И ставит «Размышление» из оперы «Таис» Массне.
Конечно, диктор не чиновник, а, скорее, нечто вроде артиста.
А знаете ли вы, что бухгалтер Маковинский, тот самый, у которого только один зуб и который так ужасно чавкает за завтраком, который совершенно одинок и плакал при всех, когда мальчишки убили камнем его кота, тот Маковинский, который объелся паштетом, когда Петрашевский из жалости пригласил его на пасху, так что пришлось вызывать скорую помощь, знаете ли вы, что когда–то его приводили в детский магазин за ручку мама и тетя. Знаете ли вы, что там ему примеряли бархатный костюмчик с кружевным воротничком, а он топал ножками и кричал:
— Не хоцю, не хоцю костюмцик, хоцю лосадку. А приказчик (дед Чаплика, Чаплик клянется, что это было так) говорил:
— Я уверен, что уважаемая мамуся купит молодому человеку лошадку, но на лошадке нужно ездить в этом прекрасном костюмчике.
Вы не знаете этого, а если бы и знали, вас это нисколько не тронуло бы, черт вас побери!

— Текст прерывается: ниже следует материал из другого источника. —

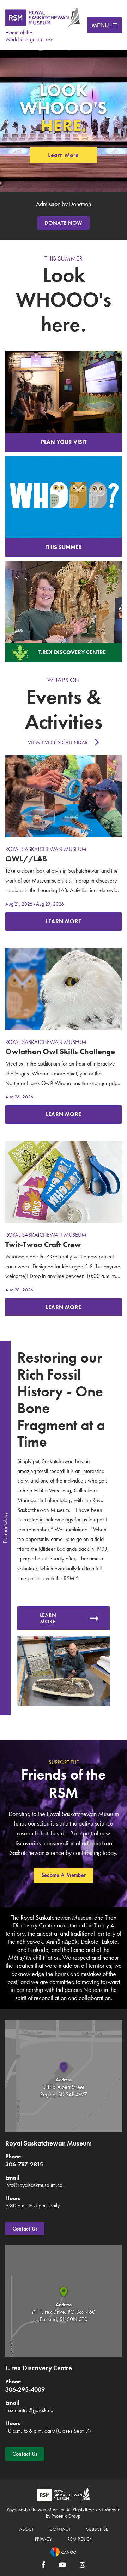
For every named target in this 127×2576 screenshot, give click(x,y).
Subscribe (97, 2529)
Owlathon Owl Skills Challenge (60, 1051)
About (26, 2529)
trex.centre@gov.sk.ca (29, 2410)
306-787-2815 (24, 2164)
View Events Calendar (58, 742)
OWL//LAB (26, 858)
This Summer (64, 547)
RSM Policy (79, 2539)
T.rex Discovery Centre (72, 652)
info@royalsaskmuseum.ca (33, 2185)
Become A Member (63, 1875)
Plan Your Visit (63, 442)
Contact (60, 2529)
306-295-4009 (25, 2389)
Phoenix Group (66, 2516)
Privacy (43, 2539)
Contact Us (24, 2228)
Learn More (63, 155)
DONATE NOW (63, 223)
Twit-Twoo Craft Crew (43, 1244)
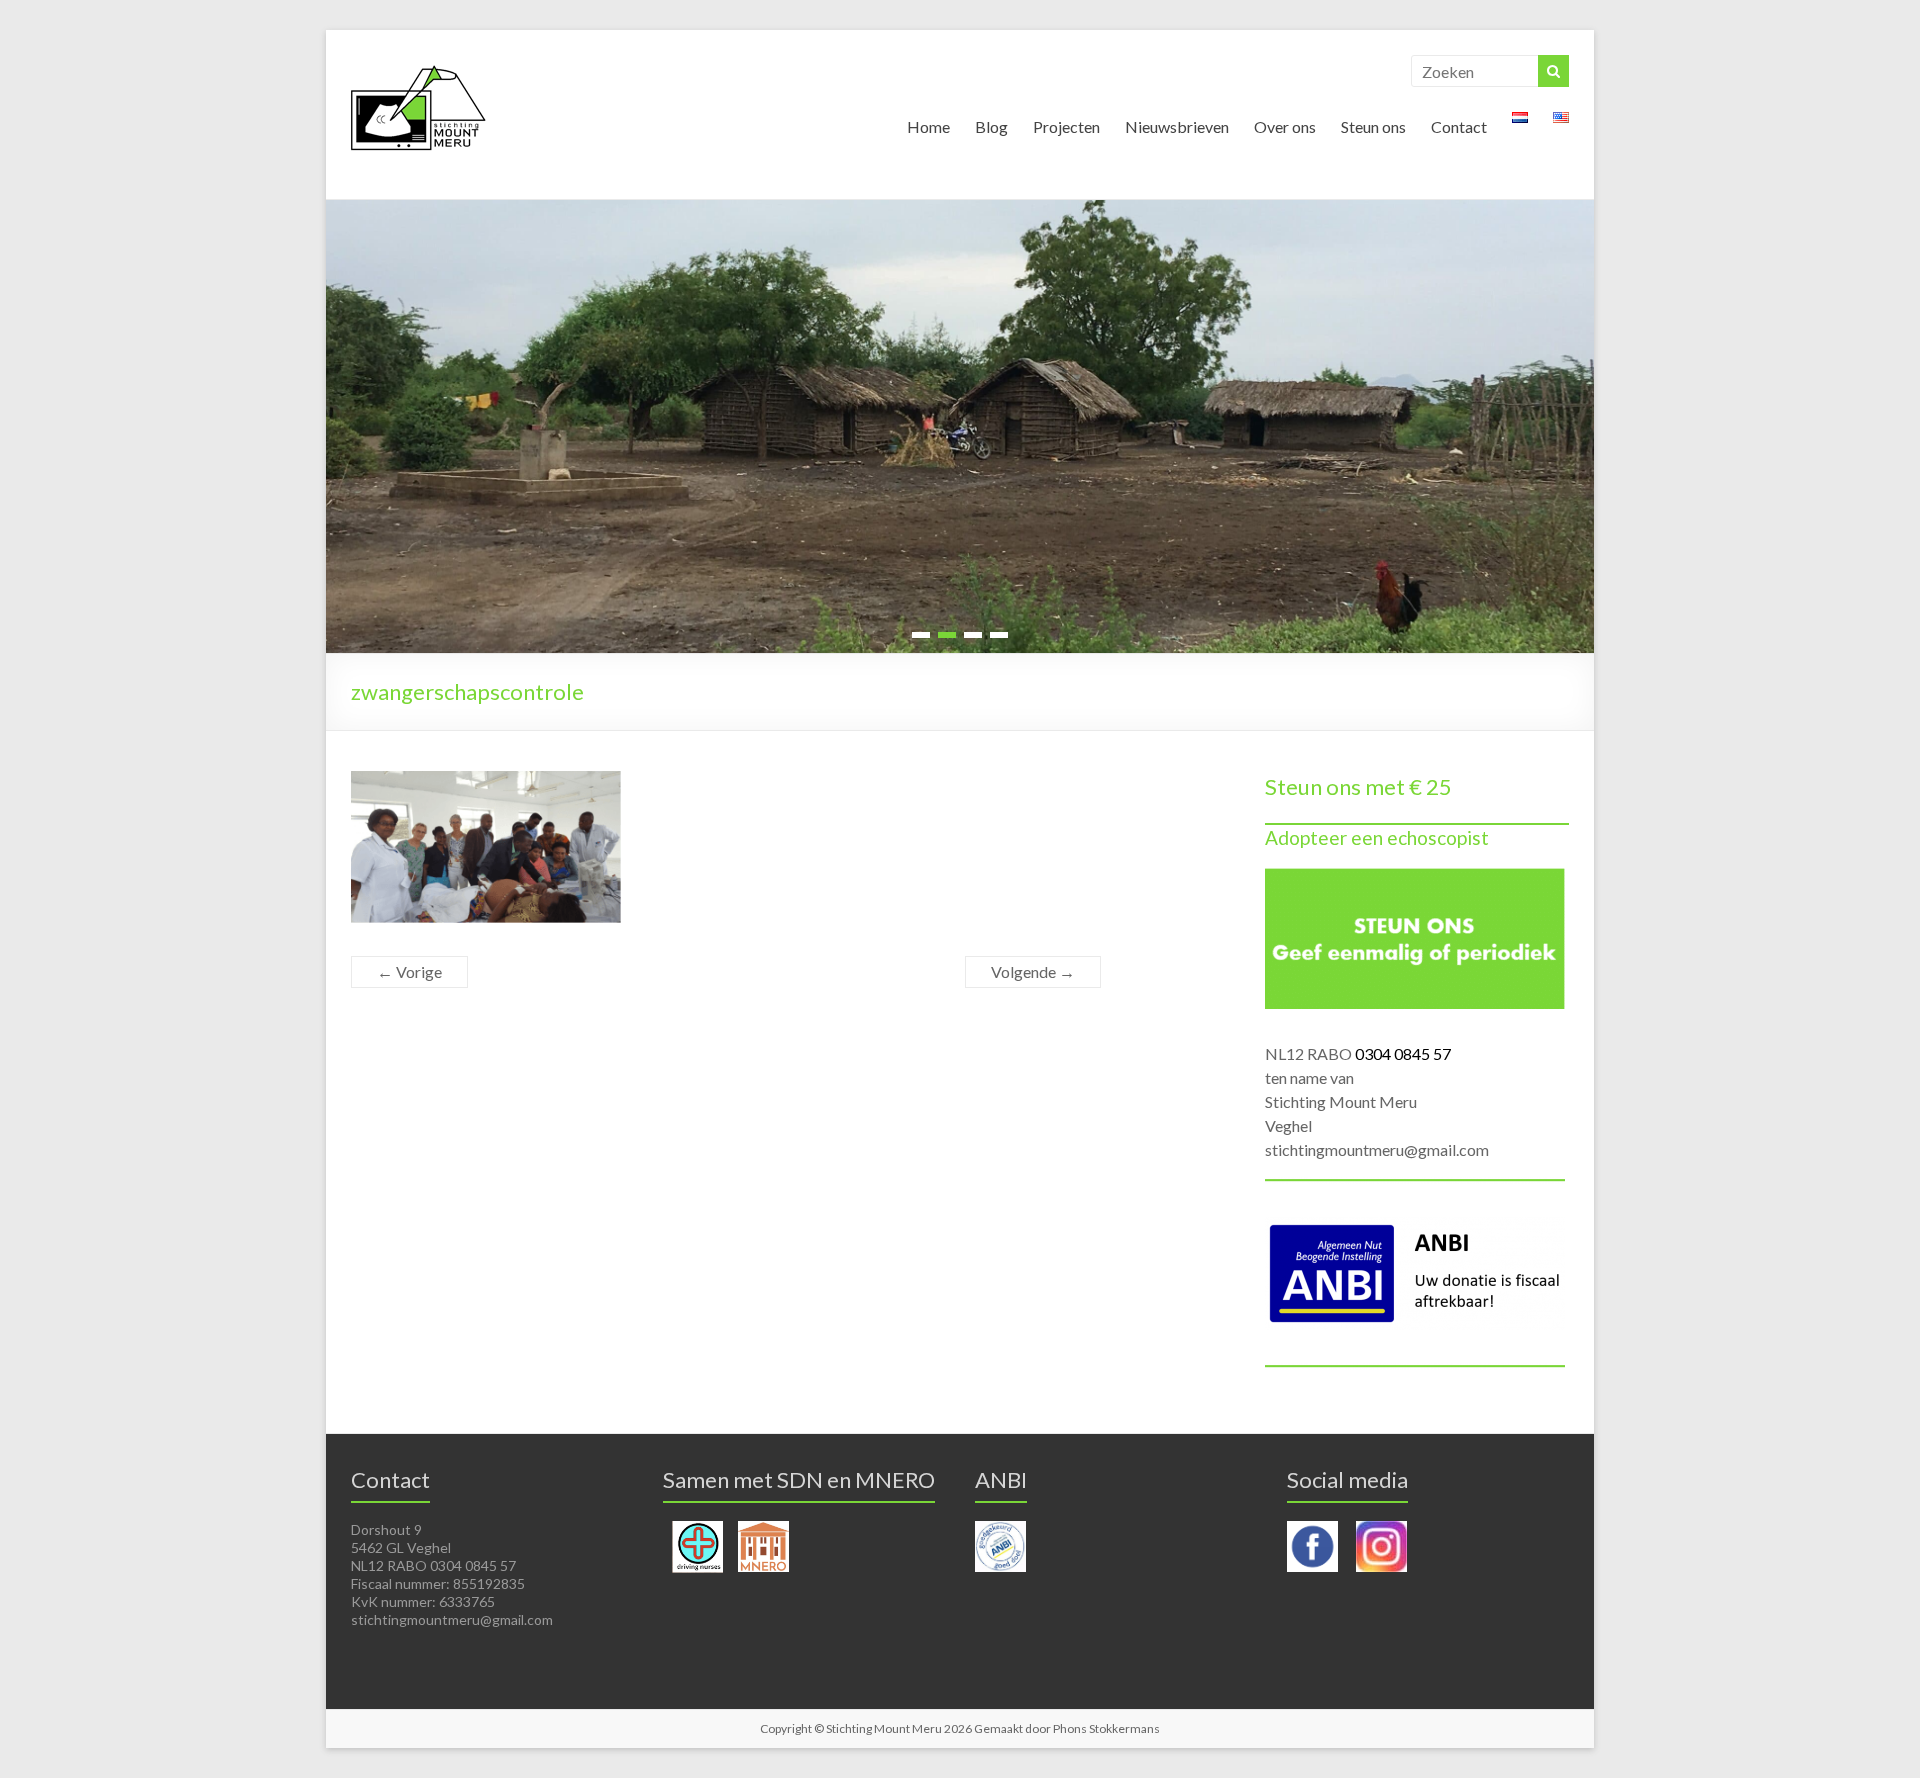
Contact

«Мы сидим в буфете в Чинечитта. Кругом страшный, шум. Снуют рабочие в голубых комбинезонах. В Чинечитта отдельный буфет для артистов и отдельный — для технического персонала. Шаляй всегда ходит во второй. Нужно сказать, что буфет этот прескверный и напоминает буфет на вокзале в Колюшках. Только побольше. С нами сидит Альдо Канзавара, первый оператор и приятель Шаляя.
— Мы вместе партизанили, — говорит Канзавара, а Шаляй делает какое–то неопределенное движение рукой. — Джованни действительно проявлял чудеса храбрости. И не только это. У него были необыкновенные полководческие способности, он чертовски быстро продвигался и мог бы стать генералом или маршалом, если бы не…
— Слушай, Альдо, — прерывает Шаляй, делая в блокноте какие–то записи, — те декорации к сцене «В овине» я категорически отказываюсь принять.
Шаляй не обращает никакого внимания на рассказ Канзавара о том, как они партизанили. Он не возражает, как это обычно делают в таких случаях, не кокетничает. Просто это его не трогает.
— Берета упрям, — говорит Канзавара.
— Не люблю работать с упрямыми людьми. Особенно когда они глупы. У меня нет охоты с ними спорить.
— Я сумею его убедить. Ты больше об этом не беспокойся. Ну так вот, вообразите, является однажды Джованни к начальству и просит, чтобы его освободили от службы. Не можете себе представить, как там все удивились!
— Джованни, ты, что, с ума сошел? — спрашивают его.
— Нет, — отвечает Джованни, — просто я пришел к убеждению, что больше не хочу стрелять.
— Но, Джованни, это ведь фашисты! Неужели тебе нужно объяснять такие вещи?
— Я больше не хочу стрелять.
— Но ведь это война. Джованни, ты никогда не пил, но, может быть, ты пьян?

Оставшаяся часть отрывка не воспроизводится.